A surface (in any dimension, really) can be represented by a function in two different ways.

  • As a graph of a function $g$ (say, from a domain in $\mathbb{R}^2$ to $\mathbb{R}$). This is your "height function" representation. This way, to each surface in $\mathbb{R}^3$ and each (suitable) choice of coordinates corresponds, locally, a unique function, and to it, its gradient. Then, indeed, a gradient is an $\mathbb{R}^2$ vector pointing "uphill" and it has magnitude proportional to the slope rate. Note, however, that the "uphill" direction, and thus the gradient, depends both on a surface and on the choice of coordinates.
  • As a level line of a function $f$ from $\mathbb{R}^3$ to $\mathbb{R}$, i.e., the set of points $x\in\mathbb{R}^3$ such that $f(x)=c.$ In that case, the gradient of that function will be an $\mathbb{R}^3$ vector orthogonal to the surface. A simple mind model for that is, indeed, a level line of the function $g$ given by an equation $g(x)=c$. You can view this level line as a section of a 3D graph, but there's little point in that - it's a flat line living in the plane $\{x:x_3=c\}$, one can just forget about ambient space. Similarly, in your question, one can just forget the $\mathbb{R}^4$.

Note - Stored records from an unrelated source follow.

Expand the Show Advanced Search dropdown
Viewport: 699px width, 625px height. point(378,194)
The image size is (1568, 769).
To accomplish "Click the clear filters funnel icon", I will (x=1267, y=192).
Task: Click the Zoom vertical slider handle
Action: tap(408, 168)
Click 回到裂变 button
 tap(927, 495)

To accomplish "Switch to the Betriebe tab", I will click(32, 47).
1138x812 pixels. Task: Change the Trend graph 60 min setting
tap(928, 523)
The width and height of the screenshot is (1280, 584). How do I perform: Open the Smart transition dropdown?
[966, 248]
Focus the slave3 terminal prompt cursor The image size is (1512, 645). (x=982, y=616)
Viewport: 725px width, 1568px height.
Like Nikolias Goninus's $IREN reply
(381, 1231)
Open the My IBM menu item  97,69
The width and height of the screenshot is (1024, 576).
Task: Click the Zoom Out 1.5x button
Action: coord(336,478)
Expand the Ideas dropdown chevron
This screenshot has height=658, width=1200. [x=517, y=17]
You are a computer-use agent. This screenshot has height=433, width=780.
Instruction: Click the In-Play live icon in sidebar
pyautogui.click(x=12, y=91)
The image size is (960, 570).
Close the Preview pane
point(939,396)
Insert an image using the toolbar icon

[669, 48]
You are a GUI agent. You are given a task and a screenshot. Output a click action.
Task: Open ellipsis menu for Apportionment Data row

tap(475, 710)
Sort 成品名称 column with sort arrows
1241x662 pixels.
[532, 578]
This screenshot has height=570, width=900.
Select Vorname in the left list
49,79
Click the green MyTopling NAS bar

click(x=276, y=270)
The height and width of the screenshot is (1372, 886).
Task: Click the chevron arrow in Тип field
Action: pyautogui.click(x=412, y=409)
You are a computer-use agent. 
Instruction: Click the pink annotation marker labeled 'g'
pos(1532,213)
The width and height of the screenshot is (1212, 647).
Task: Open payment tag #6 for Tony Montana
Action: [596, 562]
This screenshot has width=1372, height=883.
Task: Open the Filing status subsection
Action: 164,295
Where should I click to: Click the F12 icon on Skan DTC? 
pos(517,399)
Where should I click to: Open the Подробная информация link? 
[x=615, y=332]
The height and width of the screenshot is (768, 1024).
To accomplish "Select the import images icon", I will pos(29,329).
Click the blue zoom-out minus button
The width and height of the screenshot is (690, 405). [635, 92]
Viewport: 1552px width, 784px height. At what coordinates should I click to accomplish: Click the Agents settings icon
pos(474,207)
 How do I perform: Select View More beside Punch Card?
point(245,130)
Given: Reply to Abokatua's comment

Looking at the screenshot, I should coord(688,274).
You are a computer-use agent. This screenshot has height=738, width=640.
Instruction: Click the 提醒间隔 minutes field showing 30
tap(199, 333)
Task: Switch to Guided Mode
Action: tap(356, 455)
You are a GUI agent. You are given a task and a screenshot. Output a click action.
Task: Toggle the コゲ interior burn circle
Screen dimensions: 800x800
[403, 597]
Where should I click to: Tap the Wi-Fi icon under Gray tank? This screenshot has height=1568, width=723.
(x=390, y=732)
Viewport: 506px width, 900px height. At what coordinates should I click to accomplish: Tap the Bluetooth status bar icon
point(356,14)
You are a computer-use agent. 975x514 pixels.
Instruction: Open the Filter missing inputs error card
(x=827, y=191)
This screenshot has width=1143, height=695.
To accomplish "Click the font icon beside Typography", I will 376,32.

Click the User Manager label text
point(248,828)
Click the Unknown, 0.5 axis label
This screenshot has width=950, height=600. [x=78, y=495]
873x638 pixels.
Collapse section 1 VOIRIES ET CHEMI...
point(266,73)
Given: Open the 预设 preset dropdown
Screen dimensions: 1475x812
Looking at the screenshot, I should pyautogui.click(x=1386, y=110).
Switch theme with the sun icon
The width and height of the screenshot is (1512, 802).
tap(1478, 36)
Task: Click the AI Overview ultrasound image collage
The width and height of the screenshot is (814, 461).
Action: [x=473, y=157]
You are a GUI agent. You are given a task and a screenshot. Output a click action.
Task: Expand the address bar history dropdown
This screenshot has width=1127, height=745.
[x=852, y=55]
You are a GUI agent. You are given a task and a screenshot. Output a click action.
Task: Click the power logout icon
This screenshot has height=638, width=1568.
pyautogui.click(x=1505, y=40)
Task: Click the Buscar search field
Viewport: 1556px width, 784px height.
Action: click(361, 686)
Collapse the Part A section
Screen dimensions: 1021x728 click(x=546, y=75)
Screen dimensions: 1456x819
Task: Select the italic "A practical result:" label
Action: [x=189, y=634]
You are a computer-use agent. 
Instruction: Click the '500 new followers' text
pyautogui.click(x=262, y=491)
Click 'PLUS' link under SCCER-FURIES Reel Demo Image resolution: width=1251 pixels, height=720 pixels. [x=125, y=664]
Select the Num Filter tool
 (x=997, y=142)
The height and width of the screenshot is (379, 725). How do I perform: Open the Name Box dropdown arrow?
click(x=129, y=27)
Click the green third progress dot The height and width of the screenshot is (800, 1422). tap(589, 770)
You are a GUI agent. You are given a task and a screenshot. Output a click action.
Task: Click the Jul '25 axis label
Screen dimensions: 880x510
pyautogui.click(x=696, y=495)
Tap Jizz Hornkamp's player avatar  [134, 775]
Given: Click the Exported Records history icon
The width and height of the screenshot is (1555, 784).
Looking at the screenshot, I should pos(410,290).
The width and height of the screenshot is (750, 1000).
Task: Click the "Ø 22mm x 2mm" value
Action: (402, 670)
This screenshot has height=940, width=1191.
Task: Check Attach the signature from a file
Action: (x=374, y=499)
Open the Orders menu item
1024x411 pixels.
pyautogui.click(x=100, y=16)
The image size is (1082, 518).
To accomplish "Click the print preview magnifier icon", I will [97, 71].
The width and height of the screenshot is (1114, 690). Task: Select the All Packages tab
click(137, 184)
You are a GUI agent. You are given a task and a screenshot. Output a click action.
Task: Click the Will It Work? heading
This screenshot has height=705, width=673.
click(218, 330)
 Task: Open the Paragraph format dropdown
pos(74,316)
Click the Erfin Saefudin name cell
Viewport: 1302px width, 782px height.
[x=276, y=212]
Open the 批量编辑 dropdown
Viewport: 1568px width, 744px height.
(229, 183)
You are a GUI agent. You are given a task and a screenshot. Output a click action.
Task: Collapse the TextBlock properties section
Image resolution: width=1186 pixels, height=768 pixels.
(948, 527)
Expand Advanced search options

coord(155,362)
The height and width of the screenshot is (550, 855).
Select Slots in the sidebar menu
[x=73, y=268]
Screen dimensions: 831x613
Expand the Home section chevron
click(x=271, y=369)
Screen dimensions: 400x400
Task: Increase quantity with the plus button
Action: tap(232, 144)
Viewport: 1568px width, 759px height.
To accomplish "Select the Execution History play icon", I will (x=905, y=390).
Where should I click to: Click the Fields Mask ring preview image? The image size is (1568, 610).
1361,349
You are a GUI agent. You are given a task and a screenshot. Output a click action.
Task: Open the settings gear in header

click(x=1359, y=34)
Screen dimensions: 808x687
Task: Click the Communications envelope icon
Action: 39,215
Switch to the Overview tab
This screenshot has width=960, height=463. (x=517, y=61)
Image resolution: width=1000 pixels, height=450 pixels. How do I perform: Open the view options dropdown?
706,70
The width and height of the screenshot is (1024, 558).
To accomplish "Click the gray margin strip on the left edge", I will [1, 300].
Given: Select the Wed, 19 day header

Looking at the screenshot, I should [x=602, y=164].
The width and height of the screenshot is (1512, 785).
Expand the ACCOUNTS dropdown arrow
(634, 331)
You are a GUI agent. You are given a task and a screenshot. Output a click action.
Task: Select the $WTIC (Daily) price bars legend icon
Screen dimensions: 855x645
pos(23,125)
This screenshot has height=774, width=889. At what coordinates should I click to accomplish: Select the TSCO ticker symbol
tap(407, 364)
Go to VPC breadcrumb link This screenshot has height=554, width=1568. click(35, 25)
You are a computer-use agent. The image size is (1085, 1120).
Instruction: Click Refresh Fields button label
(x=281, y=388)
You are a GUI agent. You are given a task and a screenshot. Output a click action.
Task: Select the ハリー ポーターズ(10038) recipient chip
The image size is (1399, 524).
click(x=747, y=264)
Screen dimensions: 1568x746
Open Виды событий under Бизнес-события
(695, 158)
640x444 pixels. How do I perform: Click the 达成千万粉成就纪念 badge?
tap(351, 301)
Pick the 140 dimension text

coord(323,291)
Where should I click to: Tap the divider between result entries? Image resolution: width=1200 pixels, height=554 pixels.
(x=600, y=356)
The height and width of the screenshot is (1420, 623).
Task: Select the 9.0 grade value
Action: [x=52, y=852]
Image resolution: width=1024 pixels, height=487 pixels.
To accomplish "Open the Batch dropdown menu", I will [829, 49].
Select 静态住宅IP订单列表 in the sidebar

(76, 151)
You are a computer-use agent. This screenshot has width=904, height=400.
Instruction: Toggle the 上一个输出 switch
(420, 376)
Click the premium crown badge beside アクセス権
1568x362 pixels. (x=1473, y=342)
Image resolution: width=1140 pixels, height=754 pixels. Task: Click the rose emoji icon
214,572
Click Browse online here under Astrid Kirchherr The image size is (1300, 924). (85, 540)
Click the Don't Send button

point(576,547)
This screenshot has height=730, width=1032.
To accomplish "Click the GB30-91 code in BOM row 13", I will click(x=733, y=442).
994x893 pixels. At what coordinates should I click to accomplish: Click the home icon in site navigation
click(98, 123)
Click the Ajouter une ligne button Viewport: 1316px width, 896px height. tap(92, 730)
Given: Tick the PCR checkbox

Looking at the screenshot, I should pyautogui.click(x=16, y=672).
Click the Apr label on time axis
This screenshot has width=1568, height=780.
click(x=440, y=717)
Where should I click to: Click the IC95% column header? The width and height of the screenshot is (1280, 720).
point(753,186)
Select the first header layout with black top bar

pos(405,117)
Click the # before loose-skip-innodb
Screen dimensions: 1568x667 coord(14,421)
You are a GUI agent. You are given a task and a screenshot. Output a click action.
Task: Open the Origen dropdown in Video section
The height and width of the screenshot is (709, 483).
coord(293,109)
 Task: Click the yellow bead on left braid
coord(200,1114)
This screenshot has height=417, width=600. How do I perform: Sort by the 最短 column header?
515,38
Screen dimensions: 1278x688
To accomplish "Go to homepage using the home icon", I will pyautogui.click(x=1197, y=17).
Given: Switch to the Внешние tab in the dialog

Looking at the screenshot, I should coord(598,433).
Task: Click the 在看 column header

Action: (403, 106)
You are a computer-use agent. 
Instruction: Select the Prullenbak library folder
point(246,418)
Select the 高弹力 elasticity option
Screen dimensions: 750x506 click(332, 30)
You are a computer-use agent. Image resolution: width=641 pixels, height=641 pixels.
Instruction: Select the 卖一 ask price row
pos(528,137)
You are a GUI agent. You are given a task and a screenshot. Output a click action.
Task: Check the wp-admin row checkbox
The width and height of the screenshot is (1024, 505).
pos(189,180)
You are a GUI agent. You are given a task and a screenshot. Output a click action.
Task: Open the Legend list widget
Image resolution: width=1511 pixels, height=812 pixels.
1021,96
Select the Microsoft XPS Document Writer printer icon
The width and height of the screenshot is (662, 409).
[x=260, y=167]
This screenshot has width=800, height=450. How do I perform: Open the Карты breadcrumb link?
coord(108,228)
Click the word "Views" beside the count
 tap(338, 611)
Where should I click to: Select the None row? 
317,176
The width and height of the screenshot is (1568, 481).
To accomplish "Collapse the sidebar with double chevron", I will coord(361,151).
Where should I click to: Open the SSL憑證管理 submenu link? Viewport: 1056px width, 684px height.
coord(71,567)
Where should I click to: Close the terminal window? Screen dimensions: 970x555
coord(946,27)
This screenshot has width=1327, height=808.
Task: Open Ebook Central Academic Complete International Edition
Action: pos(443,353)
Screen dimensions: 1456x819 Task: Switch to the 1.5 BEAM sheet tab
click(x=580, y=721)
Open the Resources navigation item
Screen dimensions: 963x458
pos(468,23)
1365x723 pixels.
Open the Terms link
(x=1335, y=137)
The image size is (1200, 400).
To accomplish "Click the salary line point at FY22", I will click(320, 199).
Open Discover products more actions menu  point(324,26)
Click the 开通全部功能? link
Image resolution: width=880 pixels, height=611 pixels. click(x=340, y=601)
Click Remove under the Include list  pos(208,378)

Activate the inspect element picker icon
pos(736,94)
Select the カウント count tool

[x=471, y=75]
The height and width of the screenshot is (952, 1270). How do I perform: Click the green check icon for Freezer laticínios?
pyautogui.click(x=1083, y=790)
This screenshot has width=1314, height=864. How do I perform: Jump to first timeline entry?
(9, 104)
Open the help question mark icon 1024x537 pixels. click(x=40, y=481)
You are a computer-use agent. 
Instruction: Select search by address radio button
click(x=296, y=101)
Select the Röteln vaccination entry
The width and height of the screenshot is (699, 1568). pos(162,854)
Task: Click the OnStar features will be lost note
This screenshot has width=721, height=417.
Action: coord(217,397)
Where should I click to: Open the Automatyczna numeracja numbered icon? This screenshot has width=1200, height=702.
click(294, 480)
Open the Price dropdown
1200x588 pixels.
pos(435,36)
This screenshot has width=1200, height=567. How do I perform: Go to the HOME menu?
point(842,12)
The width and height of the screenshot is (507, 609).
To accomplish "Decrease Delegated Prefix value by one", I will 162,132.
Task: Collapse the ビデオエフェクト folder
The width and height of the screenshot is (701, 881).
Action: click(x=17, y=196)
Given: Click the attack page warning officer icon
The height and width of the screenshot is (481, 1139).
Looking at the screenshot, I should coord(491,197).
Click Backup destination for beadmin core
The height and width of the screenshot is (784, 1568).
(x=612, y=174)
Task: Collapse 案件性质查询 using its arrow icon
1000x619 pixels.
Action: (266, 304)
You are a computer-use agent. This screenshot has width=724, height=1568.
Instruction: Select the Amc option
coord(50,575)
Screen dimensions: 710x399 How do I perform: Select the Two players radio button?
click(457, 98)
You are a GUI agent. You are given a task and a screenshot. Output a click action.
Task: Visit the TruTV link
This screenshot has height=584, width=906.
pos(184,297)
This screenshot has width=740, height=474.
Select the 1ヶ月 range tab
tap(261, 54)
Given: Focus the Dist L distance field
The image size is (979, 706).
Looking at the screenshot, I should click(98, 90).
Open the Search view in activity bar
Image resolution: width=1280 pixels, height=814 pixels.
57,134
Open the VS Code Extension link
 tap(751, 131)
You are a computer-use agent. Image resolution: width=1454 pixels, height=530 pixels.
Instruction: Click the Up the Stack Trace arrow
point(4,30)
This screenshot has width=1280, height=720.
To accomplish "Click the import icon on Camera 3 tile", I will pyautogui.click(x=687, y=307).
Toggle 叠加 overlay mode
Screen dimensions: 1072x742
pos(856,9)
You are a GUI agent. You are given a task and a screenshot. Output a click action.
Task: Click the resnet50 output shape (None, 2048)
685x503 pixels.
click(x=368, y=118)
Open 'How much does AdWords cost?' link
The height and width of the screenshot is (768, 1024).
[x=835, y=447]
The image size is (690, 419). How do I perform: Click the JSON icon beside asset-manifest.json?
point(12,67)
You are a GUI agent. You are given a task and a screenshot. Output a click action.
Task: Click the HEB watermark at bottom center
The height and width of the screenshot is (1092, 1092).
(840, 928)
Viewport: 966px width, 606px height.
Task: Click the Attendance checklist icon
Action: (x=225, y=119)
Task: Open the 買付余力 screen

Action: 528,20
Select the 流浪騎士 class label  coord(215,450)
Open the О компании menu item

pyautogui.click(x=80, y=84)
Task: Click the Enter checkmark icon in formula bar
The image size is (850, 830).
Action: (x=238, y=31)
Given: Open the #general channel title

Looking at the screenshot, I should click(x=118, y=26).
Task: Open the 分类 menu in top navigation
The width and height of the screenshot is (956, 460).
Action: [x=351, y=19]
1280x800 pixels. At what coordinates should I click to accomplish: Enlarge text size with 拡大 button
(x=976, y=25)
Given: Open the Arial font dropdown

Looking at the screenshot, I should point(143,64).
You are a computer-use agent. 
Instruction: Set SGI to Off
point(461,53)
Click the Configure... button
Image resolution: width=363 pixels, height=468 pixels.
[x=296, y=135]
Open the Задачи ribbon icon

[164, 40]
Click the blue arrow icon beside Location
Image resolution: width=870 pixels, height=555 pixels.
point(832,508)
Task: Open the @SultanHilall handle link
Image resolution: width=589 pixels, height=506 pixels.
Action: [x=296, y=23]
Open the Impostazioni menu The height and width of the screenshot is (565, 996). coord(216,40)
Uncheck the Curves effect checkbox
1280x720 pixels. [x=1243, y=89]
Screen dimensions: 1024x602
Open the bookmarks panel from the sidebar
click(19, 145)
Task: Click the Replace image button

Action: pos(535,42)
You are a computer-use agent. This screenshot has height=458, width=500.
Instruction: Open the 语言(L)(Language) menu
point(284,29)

A feature of the second approach is that the representation is highly non-unique. Indeed, consider the case $c=0$. Then, for any function $h$ that does not vanish anywhere, the level surfaces $\{f(x)h(x)=0\}$ and $\{x:f(x)=0\}$ are the same. Thus, $fh$ and $f$ represent (via the zero level line) the same surface. But their gradients may be very different! The only restruction is that they are collinear, as they are both orthogonal to the surface. So, in fact, you notion of "3D gradient of a surface", once you define it properly as "3D gradient of a function whose level line is the surface", can refer to any vector field normal to the surface, depending on the choice of the function.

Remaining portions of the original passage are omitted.